* _Task objective_: Pictures must be left out. Retype exactly the lines from the one containing "This screenshot has width=1568, height=571." through the last line of the records below.

* _Material for this exercise_:
_ _ _ _ _ _ _
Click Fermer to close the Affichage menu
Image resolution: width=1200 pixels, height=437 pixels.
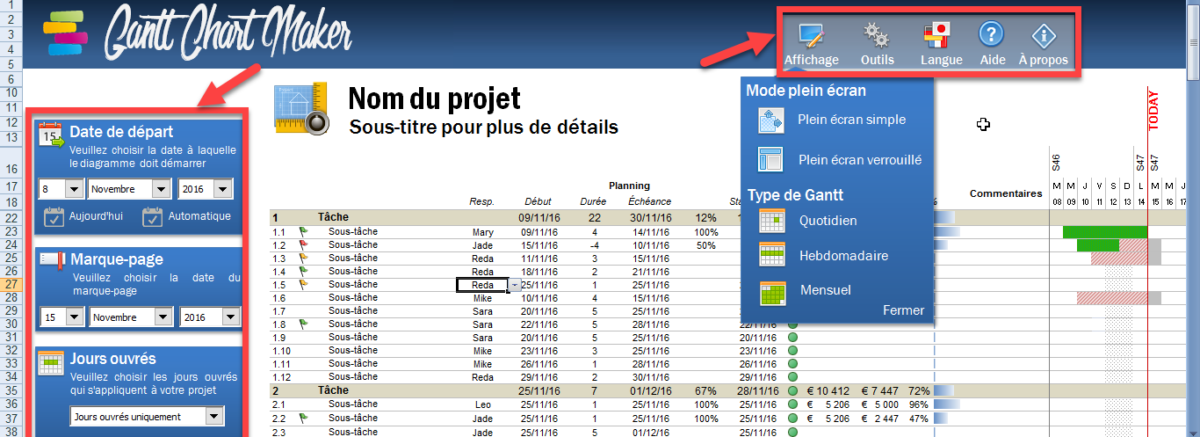pos(903,310)
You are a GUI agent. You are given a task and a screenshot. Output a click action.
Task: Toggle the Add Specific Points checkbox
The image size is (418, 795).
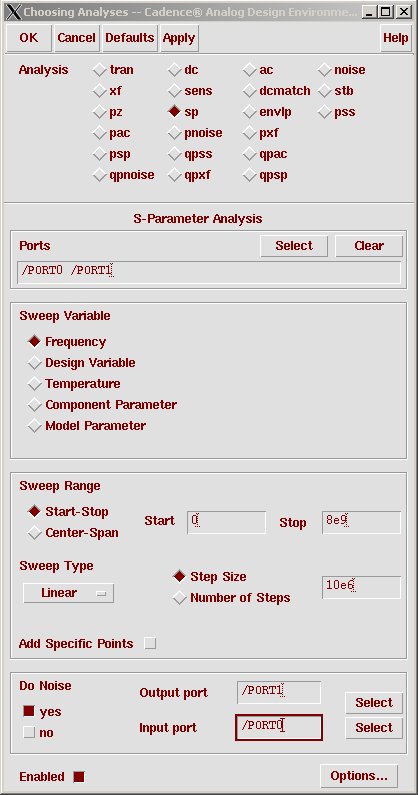[x=150, y=643]
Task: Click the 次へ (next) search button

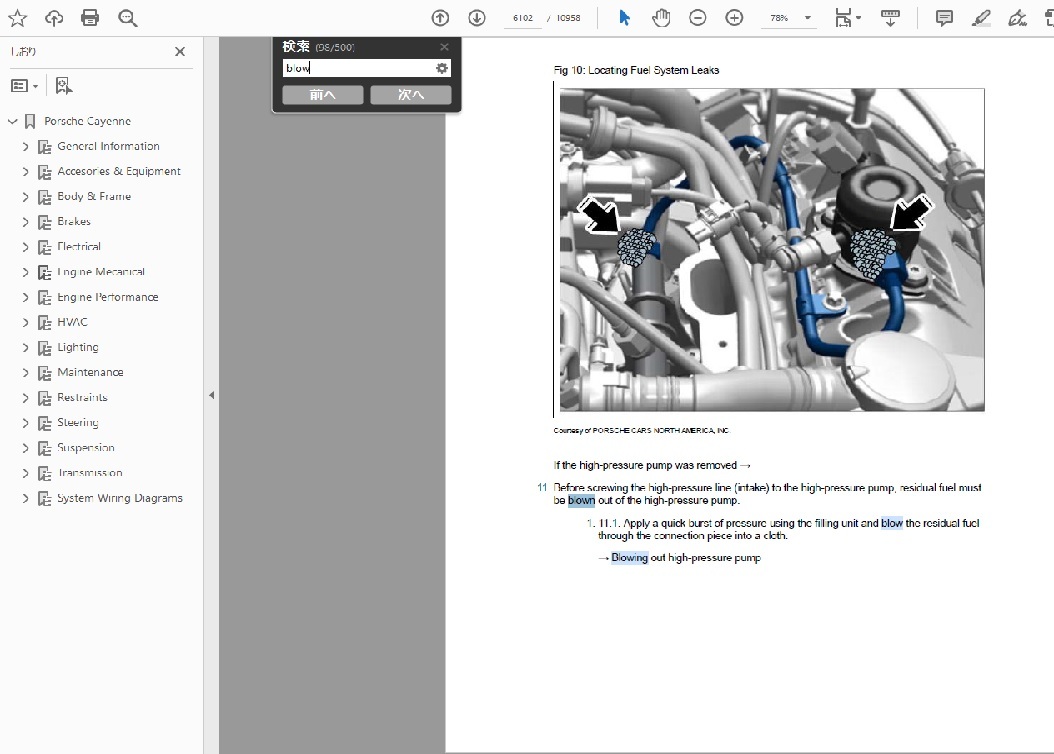Action: coord(410,95)
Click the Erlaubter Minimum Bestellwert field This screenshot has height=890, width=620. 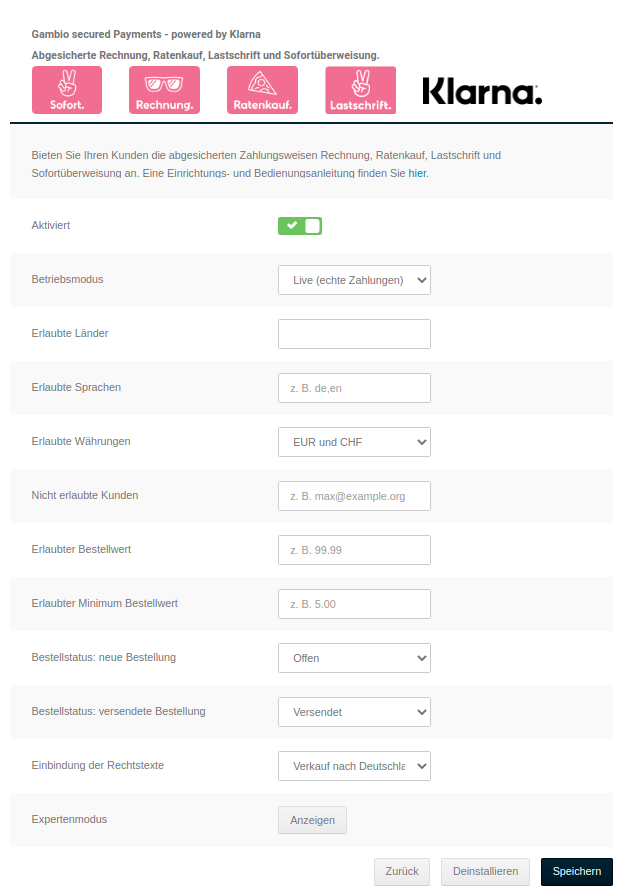pos(354,604)
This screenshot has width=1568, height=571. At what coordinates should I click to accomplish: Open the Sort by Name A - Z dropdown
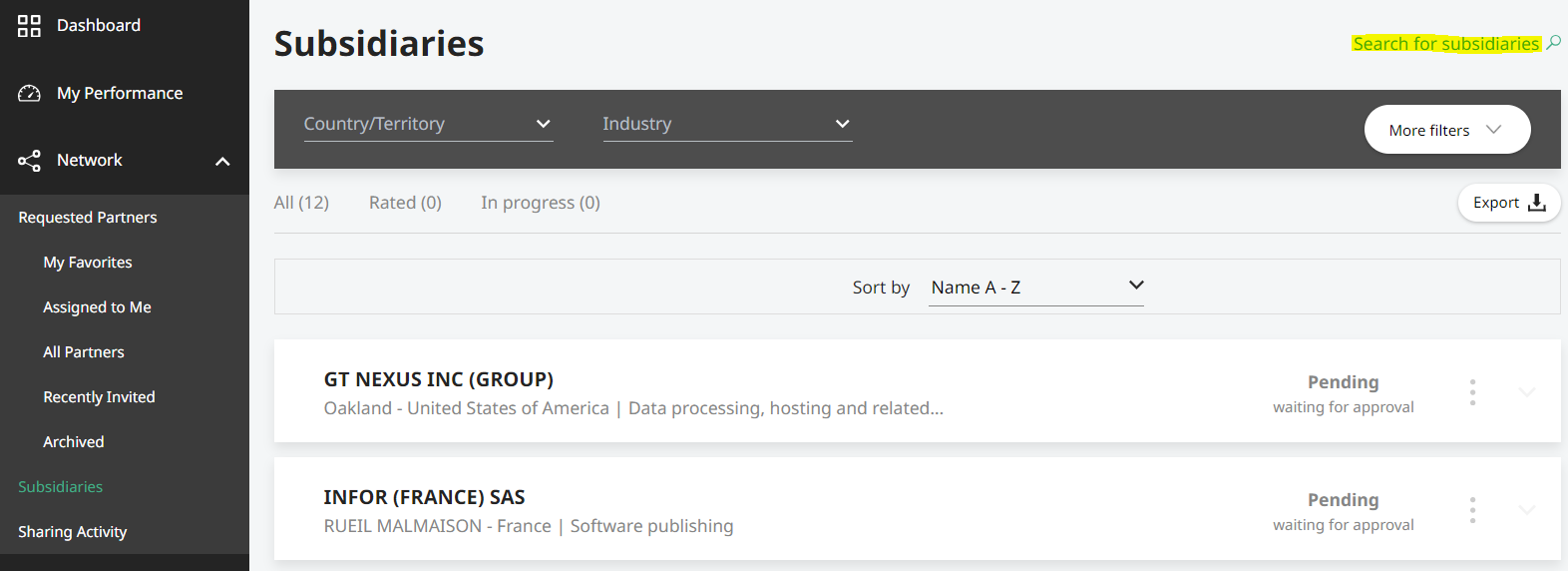(1035, 286)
_ _ _ _ _ _ _
* _Expected answer_:
This screenshot has width=1568, height=571. At what coordinates should I click to accomplish: Open the Sort by Name A - Z dropdown
(1035, 286)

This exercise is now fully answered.